## [Directions]
How do the lines below between the ones holding "You are a GUI" and "Screen dimensions: 1024x640", inclusive, read? Give them again exactly, with no other lines.

## [Records for processing]
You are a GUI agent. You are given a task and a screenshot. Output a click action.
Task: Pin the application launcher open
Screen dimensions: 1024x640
---
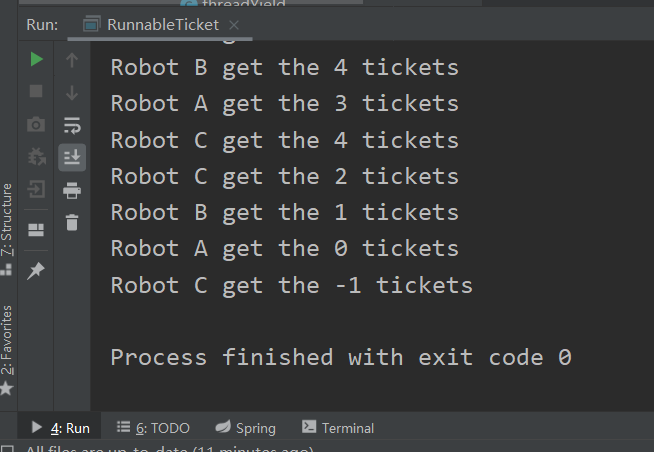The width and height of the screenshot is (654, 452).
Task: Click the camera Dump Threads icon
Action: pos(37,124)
--
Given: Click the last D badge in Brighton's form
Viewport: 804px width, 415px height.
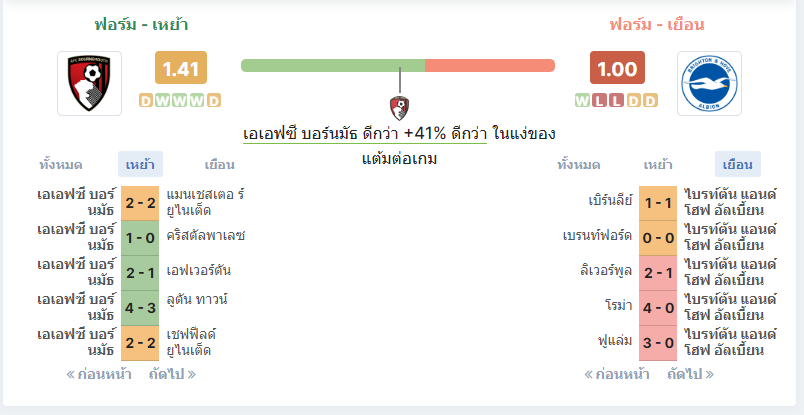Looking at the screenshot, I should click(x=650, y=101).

## [Written answer]
You are a GUI agent. You are given a task and a screenshot. Output a click action.
Task: Pin the application launcher open
Screen dimensions: 1024x640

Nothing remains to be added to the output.